**Task:**
Transcribe exactly the lines from the one holding "Disable the *.ppt files association checkbox" to the end of the data below, including both of those lines and no others.

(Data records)
· · · ·
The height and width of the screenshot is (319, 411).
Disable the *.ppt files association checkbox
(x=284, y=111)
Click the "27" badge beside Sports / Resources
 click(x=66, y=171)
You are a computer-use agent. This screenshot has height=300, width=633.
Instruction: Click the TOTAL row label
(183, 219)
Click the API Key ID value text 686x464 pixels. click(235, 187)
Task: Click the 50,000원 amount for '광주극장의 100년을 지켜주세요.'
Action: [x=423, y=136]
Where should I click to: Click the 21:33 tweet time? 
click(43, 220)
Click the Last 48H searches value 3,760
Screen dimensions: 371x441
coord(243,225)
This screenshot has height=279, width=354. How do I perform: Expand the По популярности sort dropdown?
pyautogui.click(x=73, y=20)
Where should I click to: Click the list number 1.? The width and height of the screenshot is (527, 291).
· · · ·
**The answer:**
Disable the *.ppt files association checkbox
(x=284, y=111)
Click the "27" badge beside Sports / Resources
 click(x=66, y=171)
You are a computer-use agent. This screenshot has height=300, width=633.
Instruction: Click the TOTAL row label
(183, 219)
Click the API Key ID value text 686x464 pixels. click(235, 187)
Task: Click the 50,000원 amount for '광주극장의 100년을 지켜주세요.'
Action: [x=423, y=136]
Where should I click to: Click the 21:33 tweet time? 
click(43, 220)
Click the Last 48H searches value 3,760
Screen dimensions: 371x441
coord(243,225)
This screenshot has height=279, width=354. How do I perform: Expand the По популярности sort dropdown?
pyautogui.click(x=73, y=20)
Where should I click to: Click the list number 1.? The width and height of the screenshot is (527, 291).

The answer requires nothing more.